KOMPAS.com - Berusaha untuk tampil tenang, terlihat baik-baik saja, bahkan bahagia bisa dilakukan oleh sebagian besar orang meski mereka sedang mengalami banyak tekanan, merasa sedih, maupun takut. Hal ini semakin mudah dilakukan melalui media sosial.
Pakar Psikologi Universitas Airlangga (Unair), Margaretha Rehulina menjelaskan kondisi yang kerap disebut dengan duck syndrome.
Duck syndrome, terang dia, merupakan terminologi yang digunakan untuk menjelaskan suatu fenomena populer. Istilah duck syndrome pertama kali dimulai di Stanford University, salah satu universitas terkenal di dunia karena mayoritas mahasiswanya merupakan mahasiswa-mahasiswa pilihan.

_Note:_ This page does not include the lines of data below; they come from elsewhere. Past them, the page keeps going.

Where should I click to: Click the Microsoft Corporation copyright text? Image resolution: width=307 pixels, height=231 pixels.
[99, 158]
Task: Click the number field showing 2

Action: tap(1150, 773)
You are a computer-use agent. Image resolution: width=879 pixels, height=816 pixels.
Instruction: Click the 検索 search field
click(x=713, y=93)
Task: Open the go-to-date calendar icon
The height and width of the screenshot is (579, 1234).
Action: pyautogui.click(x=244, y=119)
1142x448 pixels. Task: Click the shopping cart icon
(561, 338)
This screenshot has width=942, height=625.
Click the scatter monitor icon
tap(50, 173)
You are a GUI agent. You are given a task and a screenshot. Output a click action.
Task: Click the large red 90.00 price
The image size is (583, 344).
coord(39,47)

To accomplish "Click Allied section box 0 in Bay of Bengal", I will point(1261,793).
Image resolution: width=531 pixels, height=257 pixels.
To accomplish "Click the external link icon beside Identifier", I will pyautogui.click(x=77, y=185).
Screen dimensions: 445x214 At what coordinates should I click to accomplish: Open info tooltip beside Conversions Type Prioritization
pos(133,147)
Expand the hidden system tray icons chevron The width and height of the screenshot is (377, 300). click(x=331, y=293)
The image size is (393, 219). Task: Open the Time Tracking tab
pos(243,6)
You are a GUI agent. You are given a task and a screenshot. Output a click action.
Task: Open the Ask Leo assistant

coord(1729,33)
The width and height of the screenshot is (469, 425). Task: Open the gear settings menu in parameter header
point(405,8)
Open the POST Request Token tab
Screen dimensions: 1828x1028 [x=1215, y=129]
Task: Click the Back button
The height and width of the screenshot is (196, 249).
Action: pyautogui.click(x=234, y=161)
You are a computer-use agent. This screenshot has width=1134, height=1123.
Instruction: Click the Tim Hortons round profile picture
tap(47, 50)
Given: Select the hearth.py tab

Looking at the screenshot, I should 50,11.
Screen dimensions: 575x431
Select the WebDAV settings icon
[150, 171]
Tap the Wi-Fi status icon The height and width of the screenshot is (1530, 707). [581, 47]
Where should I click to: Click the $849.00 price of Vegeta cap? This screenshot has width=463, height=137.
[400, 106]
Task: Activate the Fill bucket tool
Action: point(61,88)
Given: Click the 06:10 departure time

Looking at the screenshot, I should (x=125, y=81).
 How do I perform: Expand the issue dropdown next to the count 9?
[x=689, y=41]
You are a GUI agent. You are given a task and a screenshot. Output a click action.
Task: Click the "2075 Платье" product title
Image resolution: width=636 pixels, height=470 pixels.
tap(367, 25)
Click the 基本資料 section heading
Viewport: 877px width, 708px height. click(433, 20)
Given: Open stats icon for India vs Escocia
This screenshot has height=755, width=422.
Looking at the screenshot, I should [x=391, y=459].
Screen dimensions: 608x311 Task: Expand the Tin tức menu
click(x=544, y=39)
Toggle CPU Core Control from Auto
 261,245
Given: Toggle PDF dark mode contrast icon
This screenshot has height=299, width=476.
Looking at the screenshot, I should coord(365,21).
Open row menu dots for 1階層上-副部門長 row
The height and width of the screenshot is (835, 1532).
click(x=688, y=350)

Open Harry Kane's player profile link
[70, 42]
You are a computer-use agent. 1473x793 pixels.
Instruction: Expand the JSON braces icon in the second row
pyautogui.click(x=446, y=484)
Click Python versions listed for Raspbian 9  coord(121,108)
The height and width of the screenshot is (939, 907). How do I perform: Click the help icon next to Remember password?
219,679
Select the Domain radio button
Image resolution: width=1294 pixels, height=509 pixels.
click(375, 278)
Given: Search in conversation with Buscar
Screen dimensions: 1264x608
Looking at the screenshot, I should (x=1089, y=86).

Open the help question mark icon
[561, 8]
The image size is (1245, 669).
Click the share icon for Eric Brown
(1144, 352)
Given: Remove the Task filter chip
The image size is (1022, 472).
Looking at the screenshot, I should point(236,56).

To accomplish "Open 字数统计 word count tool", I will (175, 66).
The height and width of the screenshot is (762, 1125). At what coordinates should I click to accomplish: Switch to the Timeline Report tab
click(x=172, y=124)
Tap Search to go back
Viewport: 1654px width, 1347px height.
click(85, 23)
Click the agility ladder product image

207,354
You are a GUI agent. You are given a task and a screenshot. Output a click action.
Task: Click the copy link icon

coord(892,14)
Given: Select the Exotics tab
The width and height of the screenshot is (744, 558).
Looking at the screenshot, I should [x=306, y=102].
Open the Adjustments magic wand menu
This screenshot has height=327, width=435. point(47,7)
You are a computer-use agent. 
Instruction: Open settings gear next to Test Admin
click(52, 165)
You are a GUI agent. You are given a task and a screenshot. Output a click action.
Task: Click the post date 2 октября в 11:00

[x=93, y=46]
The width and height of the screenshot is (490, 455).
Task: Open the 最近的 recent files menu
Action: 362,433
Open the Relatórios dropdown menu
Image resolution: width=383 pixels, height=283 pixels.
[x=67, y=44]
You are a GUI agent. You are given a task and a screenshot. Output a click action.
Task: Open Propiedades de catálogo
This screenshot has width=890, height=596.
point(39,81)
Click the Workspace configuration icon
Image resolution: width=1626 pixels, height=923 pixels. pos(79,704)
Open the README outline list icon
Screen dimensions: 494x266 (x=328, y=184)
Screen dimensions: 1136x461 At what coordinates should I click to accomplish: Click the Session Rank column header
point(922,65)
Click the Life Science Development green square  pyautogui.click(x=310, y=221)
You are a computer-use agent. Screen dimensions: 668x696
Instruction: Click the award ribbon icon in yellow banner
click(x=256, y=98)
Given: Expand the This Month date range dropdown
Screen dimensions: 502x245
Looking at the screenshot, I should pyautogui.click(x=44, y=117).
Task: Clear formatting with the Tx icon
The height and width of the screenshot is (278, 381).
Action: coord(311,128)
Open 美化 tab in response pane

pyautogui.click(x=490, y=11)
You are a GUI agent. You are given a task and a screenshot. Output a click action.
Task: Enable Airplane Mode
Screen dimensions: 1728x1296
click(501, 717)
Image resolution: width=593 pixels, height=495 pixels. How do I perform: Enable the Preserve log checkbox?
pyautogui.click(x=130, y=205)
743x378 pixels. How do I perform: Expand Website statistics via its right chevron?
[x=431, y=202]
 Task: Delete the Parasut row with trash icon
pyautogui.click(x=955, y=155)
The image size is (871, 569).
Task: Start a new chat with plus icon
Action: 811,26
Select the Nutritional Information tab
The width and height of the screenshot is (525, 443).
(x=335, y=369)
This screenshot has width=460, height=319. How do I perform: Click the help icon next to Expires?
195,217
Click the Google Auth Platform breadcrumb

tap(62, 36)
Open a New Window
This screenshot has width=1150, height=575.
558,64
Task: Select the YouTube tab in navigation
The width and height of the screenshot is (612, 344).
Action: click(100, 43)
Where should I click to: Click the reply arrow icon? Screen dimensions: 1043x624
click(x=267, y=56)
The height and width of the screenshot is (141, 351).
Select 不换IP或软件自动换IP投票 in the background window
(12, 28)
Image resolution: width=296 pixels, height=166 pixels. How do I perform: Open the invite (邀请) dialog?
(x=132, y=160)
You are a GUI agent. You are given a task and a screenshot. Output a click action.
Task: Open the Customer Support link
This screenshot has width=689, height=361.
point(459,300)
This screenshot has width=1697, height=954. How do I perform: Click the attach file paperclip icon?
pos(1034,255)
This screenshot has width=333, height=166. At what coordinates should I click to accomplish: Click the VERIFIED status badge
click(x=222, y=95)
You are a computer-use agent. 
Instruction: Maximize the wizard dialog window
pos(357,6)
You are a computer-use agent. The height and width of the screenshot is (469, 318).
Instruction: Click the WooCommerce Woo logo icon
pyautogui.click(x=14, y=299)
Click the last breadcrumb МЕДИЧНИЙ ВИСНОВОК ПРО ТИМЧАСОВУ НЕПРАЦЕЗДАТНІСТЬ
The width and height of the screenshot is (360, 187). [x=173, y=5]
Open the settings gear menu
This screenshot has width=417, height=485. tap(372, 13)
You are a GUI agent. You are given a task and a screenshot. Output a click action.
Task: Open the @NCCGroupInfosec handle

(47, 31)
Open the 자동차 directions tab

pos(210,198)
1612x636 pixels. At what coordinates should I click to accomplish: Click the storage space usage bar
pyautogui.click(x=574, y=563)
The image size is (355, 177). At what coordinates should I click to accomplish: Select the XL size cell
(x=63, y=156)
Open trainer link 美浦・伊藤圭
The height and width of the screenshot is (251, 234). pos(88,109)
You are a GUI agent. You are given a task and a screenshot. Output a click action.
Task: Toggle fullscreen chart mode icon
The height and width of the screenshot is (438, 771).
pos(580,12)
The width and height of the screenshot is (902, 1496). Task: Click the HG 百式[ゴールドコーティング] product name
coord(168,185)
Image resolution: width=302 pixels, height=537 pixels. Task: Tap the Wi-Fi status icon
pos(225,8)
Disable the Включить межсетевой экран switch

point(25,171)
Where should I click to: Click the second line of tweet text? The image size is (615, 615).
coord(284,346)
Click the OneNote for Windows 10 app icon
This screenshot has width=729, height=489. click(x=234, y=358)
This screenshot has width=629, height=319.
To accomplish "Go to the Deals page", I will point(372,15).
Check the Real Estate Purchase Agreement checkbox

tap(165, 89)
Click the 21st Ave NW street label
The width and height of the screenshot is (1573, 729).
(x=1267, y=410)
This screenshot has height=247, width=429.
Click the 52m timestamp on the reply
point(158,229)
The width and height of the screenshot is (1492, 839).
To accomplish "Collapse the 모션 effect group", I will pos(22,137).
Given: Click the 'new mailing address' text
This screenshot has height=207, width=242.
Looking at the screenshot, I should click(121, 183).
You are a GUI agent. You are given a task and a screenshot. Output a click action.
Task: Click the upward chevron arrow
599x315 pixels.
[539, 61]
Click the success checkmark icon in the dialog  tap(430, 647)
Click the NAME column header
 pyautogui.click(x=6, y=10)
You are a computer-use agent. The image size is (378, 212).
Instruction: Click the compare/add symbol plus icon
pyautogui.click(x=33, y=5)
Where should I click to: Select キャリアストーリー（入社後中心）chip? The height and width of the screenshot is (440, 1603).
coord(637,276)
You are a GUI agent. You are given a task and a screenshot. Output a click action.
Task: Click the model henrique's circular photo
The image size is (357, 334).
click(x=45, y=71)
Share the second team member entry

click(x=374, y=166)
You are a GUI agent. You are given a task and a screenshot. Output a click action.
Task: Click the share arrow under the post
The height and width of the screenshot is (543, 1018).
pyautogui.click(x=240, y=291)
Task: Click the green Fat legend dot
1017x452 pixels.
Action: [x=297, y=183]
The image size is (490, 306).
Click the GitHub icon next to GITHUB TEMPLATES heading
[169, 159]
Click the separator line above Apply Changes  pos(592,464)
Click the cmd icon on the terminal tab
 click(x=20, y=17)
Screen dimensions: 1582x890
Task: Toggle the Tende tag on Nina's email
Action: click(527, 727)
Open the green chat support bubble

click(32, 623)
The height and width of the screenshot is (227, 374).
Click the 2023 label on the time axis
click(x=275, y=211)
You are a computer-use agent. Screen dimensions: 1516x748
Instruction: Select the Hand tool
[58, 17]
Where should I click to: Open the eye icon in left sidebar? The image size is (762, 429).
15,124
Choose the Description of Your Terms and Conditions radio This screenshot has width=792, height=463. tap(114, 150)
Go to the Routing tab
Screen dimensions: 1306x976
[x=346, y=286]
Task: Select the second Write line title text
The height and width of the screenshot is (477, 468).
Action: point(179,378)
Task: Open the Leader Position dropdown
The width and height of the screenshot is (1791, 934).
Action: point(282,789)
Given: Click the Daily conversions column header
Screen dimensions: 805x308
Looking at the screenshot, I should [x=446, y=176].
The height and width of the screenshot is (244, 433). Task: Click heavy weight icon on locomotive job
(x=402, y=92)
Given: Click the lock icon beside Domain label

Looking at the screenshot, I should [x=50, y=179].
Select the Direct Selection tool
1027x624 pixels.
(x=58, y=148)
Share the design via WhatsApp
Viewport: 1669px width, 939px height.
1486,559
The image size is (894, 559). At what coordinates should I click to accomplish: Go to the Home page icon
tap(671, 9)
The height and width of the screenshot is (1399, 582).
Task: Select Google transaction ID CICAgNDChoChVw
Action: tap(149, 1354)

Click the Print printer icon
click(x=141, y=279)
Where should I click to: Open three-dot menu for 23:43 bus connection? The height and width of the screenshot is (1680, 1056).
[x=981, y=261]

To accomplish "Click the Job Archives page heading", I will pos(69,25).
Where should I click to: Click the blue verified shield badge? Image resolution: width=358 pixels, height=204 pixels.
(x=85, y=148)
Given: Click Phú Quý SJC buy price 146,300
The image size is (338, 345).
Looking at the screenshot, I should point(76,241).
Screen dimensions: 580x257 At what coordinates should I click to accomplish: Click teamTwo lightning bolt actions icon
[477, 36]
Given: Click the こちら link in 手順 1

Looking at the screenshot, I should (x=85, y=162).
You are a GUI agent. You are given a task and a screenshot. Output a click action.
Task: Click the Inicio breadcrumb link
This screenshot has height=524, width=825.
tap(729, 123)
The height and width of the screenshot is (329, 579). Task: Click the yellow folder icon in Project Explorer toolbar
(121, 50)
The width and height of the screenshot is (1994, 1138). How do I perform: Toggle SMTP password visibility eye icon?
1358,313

Pada tahun pertama, biasanya mahasiswa Stanford menampilkan diri seperti bebek (duck), yaitu di atas permukaan air terlihat tenang, padahal di bawah air kakinya sedang berenang dengan sangat cepat.
Baca juga: 5 Alasan Pasangan Selingkuh, Ini Penjelasan Sosiolog Unair
Mereka berusaha terlihat sangat tenang padahal di balik itu sedang melakukan perjuangan yang besar.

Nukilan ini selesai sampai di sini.